§ Required work:
Copy every line of the entries that includes the word "computer".

§ Provided information:
—————

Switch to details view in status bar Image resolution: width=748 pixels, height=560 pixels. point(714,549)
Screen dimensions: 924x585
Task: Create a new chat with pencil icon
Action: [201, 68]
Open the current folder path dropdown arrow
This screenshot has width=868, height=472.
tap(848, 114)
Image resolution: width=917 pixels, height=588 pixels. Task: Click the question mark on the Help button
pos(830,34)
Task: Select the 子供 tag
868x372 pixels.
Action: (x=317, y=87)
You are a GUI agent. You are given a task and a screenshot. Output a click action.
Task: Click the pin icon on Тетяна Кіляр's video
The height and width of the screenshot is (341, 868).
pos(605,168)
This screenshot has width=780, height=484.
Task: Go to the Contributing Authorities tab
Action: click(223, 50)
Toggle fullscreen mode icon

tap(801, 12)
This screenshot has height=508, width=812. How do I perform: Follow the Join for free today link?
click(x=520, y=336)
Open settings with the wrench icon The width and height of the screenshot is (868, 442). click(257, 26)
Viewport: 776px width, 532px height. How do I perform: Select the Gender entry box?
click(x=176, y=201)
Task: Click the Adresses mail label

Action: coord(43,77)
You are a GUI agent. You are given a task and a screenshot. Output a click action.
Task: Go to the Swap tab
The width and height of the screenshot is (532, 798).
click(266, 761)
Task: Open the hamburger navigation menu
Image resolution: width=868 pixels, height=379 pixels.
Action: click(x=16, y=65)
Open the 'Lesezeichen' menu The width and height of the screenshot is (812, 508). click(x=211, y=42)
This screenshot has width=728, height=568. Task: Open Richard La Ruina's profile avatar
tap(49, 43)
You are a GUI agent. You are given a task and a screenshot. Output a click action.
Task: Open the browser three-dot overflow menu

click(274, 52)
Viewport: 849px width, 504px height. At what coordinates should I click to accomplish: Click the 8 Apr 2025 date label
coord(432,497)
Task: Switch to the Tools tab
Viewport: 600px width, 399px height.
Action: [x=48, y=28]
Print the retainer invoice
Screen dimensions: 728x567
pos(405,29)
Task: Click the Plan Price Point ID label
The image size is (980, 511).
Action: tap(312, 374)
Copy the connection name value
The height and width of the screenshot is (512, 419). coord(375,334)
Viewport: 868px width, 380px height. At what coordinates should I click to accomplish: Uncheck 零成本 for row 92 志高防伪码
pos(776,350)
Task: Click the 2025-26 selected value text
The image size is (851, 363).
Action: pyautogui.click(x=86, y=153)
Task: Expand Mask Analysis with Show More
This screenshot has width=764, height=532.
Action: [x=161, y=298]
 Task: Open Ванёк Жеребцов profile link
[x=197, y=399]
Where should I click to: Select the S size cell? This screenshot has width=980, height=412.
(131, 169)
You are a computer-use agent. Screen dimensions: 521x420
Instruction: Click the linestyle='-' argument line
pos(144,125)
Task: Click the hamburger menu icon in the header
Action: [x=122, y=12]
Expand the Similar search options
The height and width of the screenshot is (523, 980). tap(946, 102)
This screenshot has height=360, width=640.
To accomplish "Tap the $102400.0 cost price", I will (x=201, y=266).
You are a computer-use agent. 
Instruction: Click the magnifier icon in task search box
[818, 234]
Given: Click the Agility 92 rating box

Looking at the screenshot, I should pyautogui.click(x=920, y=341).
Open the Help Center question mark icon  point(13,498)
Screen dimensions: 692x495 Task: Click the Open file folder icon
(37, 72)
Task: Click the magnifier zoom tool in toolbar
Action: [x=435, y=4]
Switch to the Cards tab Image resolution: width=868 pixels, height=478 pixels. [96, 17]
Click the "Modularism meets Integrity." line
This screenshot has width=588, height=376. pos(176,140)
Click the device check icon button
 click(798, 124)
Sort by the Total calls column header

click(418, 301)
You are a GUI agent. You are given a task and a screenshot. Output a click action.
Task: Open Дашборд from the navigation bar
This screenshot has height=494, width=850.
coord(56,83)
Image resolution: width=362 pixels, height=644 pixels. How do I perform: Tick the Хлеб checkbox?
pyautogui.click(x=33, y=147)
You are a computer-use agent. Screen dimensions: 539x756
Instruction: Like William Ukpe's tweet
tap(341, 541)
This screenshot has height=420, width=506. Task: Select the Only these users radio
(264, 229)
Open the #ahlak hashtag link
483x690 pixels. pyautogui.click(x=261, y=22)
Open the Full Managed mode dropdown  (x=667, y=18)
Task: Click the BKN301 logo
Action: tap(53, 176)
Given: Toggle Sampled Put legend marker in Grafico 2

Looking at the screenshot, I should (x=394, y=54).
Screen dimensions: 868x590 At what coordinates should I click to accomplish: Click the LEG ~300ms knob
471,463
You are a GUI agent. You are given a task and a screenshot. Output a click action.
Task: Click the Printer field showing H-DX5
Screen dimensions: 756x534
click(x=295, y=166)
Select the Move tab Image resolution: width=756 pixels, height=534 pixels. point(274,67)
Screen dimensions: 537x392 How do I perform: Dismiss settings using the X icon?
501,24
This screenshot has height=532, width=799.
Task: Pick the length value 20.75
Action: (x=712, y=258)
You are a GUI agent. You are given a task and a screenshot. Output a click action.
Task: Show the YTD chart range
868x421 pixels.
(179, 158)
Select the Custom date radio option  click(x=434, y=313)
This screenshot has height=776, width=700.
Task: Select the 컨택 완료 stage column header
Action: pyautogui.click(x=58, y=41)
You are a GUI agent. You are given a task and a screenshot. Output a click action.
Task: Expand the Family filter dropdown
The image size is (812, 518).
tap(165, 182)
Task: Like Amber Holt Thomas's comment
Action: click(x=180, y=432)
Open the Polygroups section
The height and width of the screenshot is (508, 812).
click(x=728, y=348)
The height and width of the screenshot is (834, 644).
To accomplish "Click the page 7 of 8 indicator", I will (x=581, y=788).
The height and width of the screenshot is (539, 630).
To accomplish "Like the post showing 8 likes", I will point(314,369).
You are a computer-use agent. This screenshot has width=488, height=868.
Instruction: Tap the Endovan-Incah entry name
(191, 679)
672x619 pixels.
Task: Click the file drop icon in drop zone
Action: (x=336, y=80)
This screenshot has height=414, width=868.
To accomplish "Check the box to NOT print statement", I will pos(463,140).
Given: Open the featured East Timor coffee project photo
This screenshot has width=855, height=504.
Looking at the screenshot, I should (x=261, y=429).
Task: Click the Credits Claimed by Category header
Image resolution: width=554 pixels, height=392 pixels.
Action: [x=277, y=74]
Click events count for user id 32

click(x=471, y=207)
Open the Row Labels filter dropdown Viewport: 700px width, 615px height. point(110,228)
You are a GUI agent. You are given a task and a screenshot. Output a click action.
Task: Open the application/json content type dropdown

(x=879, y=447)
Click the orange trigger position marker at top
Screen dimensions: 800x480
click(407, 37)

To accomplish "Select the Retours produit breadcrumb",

—————

§ Task output:
You are a computer-use agent. Screen dimensions: 521x420
You are a computer-use agent. 
You are a computer-use agent. Screen dimensions: 539x756
You are a computer-use agent. This screenshot has width=488, height=868.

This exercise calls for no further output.